En la primera hoja, estaba la fotografía de un hombre mayor, de rasgos recios y mirada adusta. Vladimir Rostokov, el jefe de la Krásnaya Máfiya operante en Nueva York era un pez gordo que llevaba años escapando de ellos, incluso desde antes que Steve y él entraran a la fuerza. Nunca habían encontrado nada que lo inculpara directamente, sus secuaces se ocupaban de cubrir perfectamente sus pasos, pero, todos sabían quién era el que estaba detrás de aquellas masacres de familias enteras, del juego ilegal y de la prostitución en el Bronx. El FBI había intentado muchísimas veces echarle el guante, pero siempre se les escurría de entre las manos como agua.

Era un hombres listo y cruel y se aseguraba la fidelidad de sus hombres mediante métodos brutales: cualquier que se atreviera a desafiar sus órdenes o, peor, a delatarlo con las autoridades no sólo era asesinado, sino que era obligado a presenciar la tortura y la muerte de sus familiares. Trabajar para él no siempre era una opción. A veces alguien dentro de su territorio estudiaba alguna profesión que él consideraba necesaria, o abría un negocio que le podía servir de fachada y se apropiaba de ellos como si por el hecho de vivir ahí, todos fuesen de su propiedad.

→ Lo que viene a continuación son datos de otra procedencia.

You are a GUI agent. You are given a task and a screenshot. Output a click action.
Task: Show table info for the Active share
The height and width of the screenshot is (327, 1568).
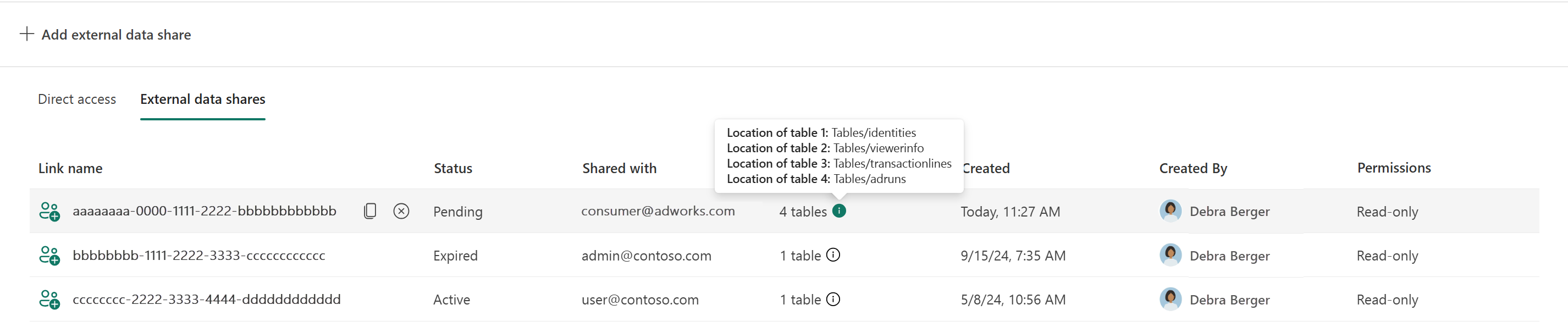(x=833, y=300)
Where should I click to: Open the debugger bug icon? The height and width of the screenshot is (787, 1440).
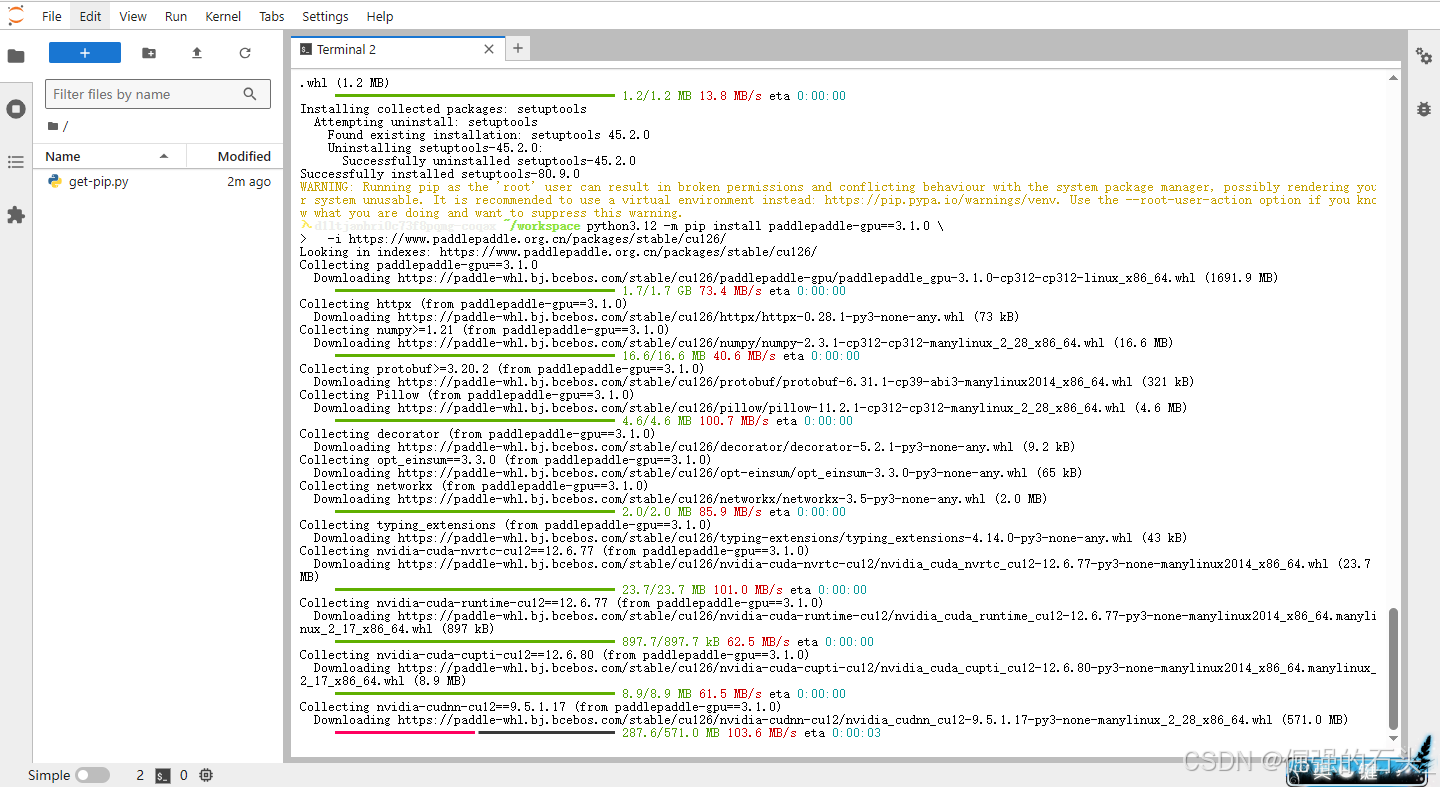1424,109
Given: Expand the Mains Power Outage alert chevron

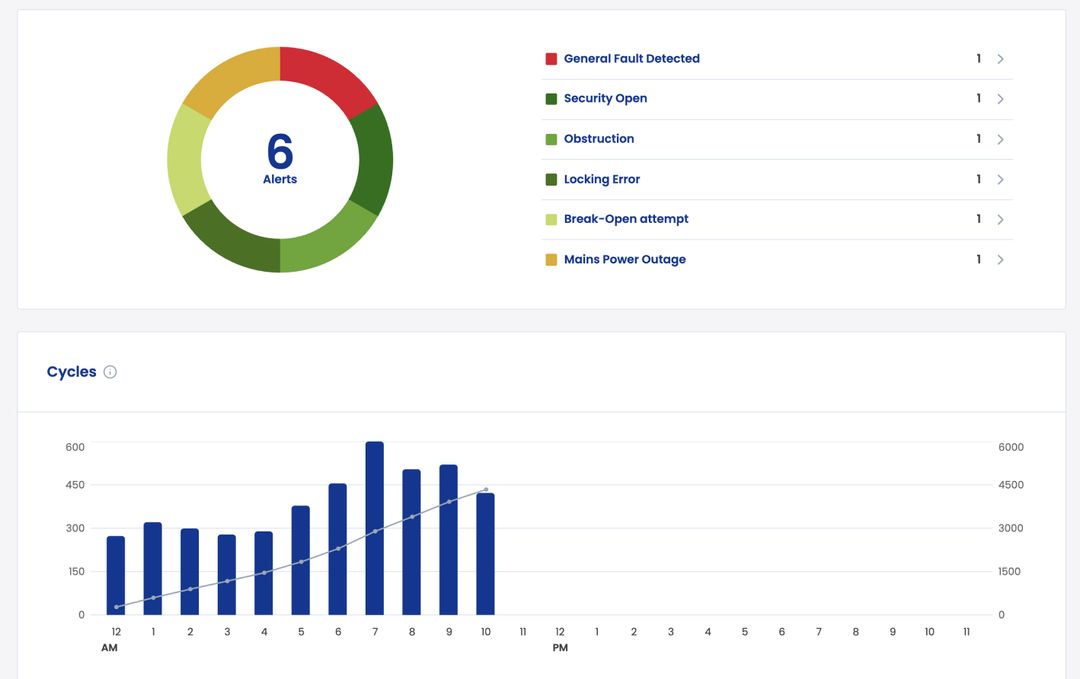Looking at the screenshot, I should (999, 258).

El caso más sonado había sido el de los Maximoff. Primero, habían desaparecido a la madre, Magda Maximoff, a quién habían encontrado dos semanas después en la cajuela de un auto abandonado. Luego, había sido el padre, Erik Maximoff. Él apareció en una fábrica abandonada, sepultado bajo una tonelada de arena. La autopsia decía que había sido sepultado vivo. Finalmente, Pietro Maximoff, el hijo mayor de la familia, había caído a tiros cuando quiso vengar a sus padres en un ataque de ira que le costó la vida. De la hija no se sabía nada. Al menos hasta ese momento.

– ¿Wanda Maximoff? Creí que era una niña...– comentó, mirando la fotografía de una muchacha en sus veintes, con grandes ojos verdes y el cabello castaño que le enmarcaba el rostro dulce en suaves rizos.